━━━━━ Information shown ━━━━━
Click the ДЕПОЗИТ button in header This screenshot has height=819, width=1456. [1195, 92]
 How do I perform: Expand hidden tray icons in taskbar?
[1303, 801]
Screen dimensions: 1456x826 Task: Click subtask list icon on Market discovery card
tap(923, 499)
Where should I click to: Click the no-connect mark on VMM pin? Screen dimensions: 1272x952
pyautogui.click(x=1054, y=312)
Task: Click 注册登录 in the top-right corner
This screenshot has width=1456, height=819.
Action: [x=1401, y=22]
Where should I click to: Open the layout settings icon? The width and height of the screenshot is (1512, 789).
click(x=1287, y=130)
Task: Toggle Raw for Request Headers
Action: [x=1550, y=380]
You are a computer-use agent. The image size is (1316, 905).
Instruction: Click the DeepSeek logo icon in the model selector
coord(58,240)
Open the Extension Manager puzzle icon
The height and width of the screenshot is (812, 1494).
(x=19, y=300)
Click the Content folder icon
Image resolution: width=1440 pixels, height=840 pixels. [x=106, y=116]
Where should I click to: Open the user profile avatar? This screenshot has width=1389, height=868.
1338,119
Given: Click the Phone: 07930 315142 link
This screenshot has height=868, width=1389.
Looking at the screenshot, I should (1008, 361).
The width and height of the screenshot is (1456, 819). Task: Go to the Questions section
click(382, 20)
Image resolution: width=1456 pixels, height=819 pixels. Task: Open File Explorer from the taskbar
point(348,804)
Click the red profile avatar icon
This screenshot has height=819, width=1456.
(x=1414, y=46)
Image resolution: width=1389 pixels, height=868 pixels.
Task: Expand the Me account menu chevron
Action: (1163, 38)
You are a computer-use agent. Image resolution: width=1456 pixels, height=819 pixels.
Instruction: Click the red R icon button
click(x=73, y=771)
━━━━━
> [What you are asked to do]:
What lines hold the string "computer"? Pick them out of the data.

> [Task solution]:
You are a computer-use agent. The image size is (1316, 905).
You are a computer-use agent. Image resolution: width=1456 pixels, height=819 pixels.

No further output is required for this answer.